PROVIDED INFORMATION:
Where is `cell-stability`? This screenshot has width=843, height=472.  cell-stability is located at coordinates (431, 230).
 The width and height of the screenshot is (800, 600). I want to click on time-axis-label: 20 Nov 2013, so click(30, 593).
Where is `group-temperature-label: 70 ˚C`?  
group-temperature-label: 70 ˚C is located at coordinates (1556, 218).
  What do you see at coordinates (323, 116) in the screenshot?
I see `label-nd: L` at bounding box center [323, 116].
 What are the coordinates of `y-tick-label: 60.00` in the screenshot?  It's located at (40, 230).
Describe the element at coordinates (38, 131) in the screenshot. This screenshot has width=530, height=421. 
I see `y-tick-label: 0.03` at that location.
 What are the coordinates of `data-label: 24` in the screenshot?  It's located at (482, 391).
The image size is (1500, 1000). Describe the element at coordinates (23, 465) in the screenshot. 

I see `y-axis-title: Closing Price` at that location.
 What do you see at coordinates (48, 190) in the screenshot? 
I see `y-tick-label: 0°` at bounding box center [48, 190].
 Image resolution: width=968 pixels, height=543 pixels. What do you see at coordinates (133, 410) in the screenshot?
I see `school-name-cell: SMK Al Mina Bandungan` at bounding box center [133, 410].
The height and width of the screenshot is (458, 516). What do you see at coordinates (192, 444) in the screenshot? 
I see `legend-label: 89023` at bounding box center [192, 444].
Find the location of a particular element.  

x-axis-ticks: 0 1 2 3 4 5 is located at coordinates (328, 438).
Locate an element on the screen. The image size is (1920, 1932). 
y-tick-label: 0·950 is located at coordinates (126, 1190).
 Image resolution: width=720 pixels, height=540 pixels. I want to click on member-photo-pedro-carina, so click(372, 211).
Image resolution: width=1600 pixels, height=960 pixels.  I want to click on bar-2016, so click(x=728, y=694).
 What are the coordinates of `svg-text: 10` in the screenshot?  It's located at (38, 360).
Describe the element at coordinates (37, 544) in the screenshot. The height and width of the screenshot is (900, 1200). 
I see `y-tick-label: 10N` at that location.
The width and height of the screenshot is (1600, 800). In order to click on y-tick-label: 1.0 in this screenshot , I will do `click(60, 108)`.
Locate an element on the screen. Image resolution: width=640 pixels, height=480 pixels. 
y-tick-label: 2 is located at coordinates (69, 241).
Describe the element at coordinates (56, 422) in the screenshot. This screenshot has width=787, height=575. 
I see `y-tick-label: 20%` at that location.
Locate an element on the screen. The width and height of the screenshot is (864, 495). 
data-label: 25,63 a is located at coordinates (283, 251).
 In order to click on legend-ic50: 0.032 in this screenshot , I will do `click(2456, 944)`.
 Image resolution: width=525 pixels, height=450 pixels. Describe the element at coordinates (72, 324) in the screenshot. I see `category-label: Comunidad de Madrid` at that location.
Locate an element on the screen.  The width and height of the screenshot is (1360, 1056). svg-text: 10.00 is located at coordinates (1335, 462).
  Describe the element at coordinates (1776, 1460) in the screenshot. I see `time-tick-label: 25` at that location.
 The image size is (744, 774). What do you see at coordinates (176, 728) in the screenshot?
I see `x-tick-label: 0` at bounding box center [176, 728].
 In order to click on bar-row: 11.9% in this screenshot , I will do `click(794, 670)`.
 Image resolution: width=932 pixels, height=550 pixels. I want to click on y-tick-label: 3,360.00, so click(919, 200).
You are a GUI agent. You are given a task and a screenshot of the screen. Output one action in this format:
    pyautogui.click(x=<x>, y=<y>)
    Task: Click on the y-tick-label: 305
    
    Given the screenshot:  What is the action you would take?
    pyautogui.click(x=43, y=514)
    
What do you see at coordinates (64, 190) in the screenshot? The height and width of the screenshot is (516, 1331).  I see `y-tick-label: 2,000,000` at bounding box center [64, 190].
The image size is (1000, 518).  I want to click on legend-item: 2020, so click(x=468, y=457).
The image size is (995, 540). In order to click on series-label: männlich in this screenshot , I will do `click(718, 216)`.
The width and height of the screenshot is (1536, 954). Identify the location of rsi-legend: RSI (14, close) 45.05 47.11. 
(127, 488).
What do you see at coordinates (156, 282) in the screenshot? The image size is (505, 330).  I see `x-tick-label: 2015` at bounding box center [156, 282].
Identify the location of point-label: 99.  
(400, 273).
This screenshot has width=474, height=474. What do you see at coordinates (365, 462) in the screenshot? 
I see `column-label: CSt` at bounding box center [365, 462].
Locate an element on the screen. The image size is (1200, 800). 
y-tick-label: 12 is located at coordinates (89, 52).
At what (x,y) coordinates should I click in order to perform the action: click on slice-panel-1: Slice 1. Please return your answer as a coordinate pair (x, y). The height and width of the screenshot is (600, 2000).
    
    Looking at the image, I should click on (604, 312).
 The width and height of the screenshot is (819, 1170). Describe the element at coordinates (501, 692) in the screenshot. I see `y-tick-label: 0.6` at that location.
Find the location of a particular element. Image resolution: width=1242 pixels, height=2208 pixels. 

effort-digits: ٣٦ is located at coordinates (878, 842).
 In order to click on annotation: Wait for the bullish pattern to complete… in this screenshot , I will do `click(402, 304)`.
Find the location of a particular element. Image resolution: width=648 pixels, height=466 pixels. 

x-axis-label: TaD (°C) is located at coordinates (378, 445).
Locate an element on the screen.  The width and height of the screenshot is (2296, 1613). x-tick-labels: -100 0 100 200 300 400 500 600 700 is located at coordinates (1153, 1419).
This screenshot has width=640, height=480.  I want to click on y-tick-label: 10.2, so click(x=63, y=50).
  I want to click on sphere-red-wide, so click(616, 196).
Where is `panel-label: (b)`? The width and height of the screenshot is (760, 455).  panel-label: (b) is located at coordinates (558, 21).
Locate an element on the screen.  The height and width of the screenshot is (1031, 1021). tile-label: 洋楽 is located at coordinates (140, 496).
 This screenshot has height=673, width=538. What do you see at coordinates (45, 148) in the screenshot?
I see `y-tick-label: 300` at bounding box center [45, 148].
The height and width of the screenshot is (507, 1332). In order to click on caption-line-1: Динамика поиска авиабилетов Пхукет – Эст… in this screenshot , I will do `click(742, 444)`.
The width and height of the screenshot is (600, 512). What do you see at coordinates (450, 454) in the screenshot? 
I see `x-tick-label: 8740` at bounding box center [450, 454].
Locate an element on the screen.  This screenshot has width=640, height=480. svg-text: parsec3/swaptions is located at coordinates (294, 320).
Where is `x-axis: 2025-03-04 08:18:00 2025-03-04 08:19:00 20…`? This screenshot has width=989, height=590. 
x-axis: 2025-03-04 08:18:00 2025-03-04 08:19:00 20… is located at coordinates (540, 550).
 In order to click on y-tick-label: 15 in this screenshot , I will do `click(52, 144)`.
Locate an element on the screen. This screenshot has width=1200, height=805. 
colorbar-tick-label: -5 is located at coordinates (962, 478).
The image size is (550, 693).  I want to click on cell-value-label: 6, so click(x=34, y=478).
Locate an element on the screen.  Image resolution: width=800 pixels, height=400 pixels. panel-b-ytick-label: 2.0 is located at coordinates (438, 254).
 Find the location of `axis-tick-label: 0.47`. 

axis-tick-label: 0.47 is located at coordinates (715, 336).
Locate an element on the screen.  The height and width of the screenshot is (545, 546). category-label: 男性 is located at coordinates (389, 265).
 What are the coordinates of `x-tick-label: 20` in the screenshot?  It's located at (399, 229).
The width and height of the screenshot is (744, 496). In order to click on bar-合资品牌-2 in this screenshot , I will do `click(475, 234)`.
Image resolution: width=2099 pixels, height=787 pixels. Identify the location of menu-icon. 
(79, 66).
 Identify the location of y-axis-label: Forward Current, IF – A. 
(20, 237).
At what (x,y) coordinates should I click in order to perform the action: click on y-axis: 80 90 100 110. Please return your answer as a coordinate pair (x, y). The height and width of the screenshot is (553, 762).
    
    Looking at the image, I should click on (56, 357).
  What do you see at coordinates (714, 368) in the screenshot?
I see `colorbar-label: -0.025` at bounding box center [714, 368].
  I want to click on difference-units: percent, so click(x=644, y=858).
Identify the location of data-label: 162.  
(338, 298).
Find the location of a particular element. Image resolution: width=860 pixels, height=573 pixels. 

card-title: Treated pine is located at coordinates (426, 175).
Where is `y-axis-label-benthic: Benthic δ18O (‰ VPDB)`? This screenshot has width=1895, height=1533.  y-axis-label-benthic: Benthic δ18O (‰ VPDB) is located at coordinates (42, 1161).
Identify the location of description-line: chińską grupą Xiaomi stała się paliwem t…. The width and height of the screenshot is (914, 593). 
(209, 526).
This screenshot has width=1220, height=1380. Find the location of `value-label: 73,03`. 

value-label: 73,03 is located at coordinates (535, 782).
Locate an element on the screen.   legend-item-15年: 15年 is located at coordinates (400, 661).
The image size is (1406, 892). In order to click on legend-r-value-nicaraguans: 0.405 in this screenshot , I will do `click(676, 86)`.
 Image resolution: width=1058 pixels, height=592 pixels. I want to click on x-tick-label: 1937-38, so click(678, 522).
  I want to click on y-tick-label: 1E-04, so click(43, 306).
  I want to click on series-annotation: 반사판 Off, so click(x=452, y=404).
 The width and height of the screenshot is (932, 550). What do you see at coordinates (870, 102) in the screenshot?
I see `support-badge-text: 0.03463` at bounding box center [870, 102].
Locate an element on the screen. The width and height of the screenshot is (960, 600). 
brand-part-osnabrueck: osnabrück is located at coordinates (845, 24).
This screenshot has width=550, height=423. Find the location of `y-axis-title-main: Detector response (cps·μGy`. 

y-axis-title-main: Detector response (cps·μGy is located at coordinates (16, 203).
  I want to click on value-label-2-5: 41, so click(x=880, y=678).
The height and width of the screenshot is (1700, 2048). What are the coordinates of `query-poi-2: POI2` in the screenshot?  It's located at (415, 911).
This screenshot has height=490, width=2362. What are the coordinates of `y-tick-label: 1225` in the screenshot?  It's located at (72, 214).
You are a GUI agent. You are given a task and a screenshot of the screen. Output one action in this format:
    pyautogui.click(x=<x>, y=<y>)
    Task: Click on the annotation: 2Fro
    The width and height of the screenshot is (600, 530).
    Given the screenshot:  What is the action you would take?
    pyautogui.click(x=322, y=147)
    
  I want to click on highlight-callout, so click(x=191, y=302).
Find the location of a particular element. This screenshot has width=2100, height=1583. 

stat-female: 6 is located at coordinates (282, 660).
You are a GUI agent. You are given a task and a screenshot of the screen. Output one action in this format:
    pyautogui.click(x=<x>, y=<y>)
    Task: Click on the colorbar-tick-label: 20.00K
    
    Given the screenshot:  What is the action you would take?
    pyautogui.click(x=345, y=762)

EXERCISE INSTRUCTIONS: How many lines of the entries above contain the string "item"? Give only the number.

RESPONSE TO THIS EXERCISE: 2